Modificación de la dieta: En un paciente sin caries activas, el profesional dental debe revisar los factores de riesgo de la caries dental y recordarle al paciente cómo cualquier cambio en la dieta podría causarle caries. El dentista o el higienista puede aconsejar al paciente que esté atento cuando esté atravesando momentos de la vida en que su dieta puede cambiar a una que pueda aumentar el riesgo de caries, como el embarazo, el desempleo, el divorcio, la jubilación y la pérdida de un ser querido. En las siguientes citas en la clínica dental se puede realizar una simple verificación de cualquier cambio significativo en el estado dental.

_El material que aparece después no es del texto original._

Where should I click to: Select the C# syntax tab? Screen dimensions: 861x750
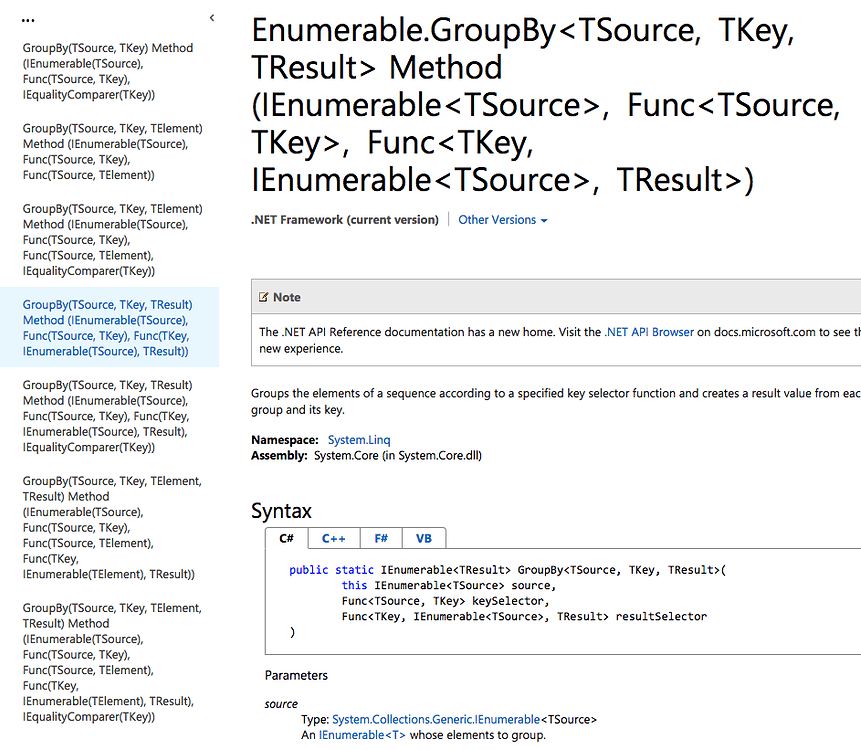pyautogui.click(x=286, y=537)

En un paciente con lesiones activas, un análisis de la dieta ayudará a descubrir las posibles causas de las caries. Un método es pedirle al paciente que recuerde todo lo que ha consumido, como alimentos, bebidas y medicamentos, en las últimas 24 horas. Otro método es que el paciente registre todo lo que consume durante un período de 3 días. Los datos recopilados pueden ayudar al profesional dental a trabajar con el paciente para idear algunas estrategias prácticas, y así reducir la ingesta o frecuencia de comidas y bebidas azucaradas. Tenga en cuenta que estos métodos de recopilación de datos sobre los hábitos alimentarios dependen de la total cooperación y honestidad del paciente, y pueden no reflejar la dieta consumida durante un período mucho más largo. Por lo tanto, los datos deben interpretarse con cautela.2

Citas del paciente: Las citas deben programarse de acuerdo con las necesidades individuales del paciente. En el caso de los pacientes sin caries activas, una o dos citas al año suelen ser suficiente. Sin embargo, para los pacientes de mayor riesgo que por alguna razón no dominan solos el control de la placa o que tienen una secreción salival menor debido a ciertas afecciones médicas, medicamentos o hábitos nocivos, se recomienda que el dentista aliente al paciente a regresar con más frecuencia para realizar una limpieza dental profesional. El intervalo al principio debe ser corto, como por ejemplo cada 2 o 3 semanas, hasta que el paciente haya alcanzado un nivel aceptable del control de la placa. El intervalo entre las citas puede extenderse según lo considere oportuno el dentista: un paciente con sequedad de boca debe regresar cada 2 a 3 meses, mientras que un paciente sin sequedad de boca, cuya actividad de caries parece estar bajo control, puede que solo tenga que regresar cada 6 o 12 meses.2 Durante las citas, se debe examinar la boca para detectar signos del cumplimiento del paciente, control de placa y detención o progresión de la caries. También es posible que se deban tomar nuevas radiografías. Dependiendo de lo que encuentre el dentista, él o ella puede recordarle al paciente acerca de las instrucciones de higiene bucal y la dieta, analizar posibles cambios en las estrategias no operativas actuales o aplicar un sellador en las lesiones activas no cavitadas.